* **Short task A**
Reproduce the part of the text on Heron Quays West starting with "General information" and going on through "ft) (Tower 2)", swapping "Postponed" for "Delayed".
* **Short task B**
Carry on the text on Heron Quays West from its last sentence.

* **Selected extract**
- The previous (2007) approved design for Heron Quays West.
- Interactive map of the Heron Quays West area

General information
- Status: Under construction
- Location: London, E14 United Kingdom
- Construction started: 2016
- Completed: 2019
- Opening: Postponed

Height
- Roof: 214 m (702 ft) (Tower 1) 156 m (512 ft) (Tower 2)

Technical details
- Floor count: 40 (Tower 1) 29 (Tower 2)

Design and construction
- Architect: Rogers Stirk Harbour + Partners
- Developer: Canary Wharf Group

= Heron Quays West =

Heron Quays West is a skyscraper development under construction in Canary Wharf, London. The plan is for two large skyscrapers connected by a large atrium at the base, not unlike the Riverside South development. The site is at the south west of the Canary Wharf site off Bank Street. Developers for the project are the Canary Wharf Group.

==History==
The original design for the site, revealed in 2007, was by Richard Rogers Partnership and featured three adjacent towers.

Item-finding records
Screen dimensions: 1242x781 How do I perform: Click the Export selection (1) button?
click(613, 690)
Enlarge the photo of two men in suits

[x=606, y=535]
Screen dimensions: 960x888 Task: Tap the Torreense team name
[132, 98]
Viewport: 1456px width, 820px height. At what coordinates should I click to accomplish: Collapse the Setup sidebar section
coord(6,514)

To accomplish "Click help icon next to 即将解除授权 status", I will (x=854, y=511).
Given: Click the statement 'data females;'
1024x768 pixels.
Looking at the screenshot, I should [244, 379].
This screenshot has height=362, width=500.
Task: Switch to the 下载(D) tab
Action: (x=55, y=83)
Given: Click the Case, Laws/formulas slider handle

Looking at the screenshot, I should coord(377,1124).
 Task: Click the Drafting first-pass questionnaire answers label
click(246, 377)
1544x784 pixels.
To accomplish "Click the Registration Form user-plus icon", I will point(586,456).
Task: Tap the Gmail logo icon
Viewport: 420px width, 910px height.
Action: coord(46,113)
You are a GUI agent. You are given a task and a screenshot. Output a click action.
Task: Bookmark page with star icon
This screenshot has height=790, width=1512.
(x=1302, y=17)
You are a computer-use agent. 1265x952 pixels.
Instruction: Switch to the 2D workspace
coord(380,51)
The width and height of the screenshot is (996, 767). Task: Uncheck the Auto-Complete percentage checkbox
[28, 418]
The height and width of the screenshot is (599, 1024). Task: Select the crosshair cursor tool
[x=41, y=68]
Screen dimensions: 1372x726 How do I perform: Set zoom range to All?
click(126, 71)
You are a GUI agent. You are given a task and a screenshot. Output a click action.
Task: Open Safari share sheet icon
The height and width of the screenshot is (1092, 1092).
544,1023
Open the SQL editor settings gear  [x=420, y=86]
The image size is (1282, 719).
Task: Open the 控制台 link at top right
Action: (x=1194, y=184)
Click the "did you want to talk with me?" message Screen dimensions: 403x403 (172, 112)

* **Expected output A**
General information
- Status: Under construction
- Location: London, E14 United Kingdom
- Construction started: 2016
- Completed: 2019
- Opening: Delayed

Height
- Roof: 214 m (702 ft) (Tower 1) 156 m (512 ft) (Tower 2)

* **Expected output B**
On 27 April 2007, it was revealed that Canary Wharf Group had surprisingly sent a letter to the local council indicating they intend to stop the leasehold on site, and that they would be starting development at Heron Quay on or before August 2008. This means the development will start years before previously expected, and that North Quay will be constructed after this scheme instead of before it.

In March 2008, the Borough of Tower Hamlets approved the Heron Quays West scheme, and on 7 May 2009, Tower Hamlets issued a compulsory purchase order for the land needed to proceed with development.

An updated design was proposed in 2013–14. The updated plan features two towers known as "Heron Quays West 1" (10 Bank Street) and "Heron Quays West 2" (1 Bank Street). Tower one has 40 floors and a height of 214 metres, and tower two has 29 floors and a height of 156 metres. The two towers are joined by a common base. Of these, Heron Quays West 1 received outline planning approval in 2013, and is proceeding to detailed design. Demolition and alteration of landscaping began in early 2014.

Construction was originally considered unlikely to commence until Riverside South and North Quay were complete. Riverside South is now in indefinite suspension, however, the North Quay development is under construction.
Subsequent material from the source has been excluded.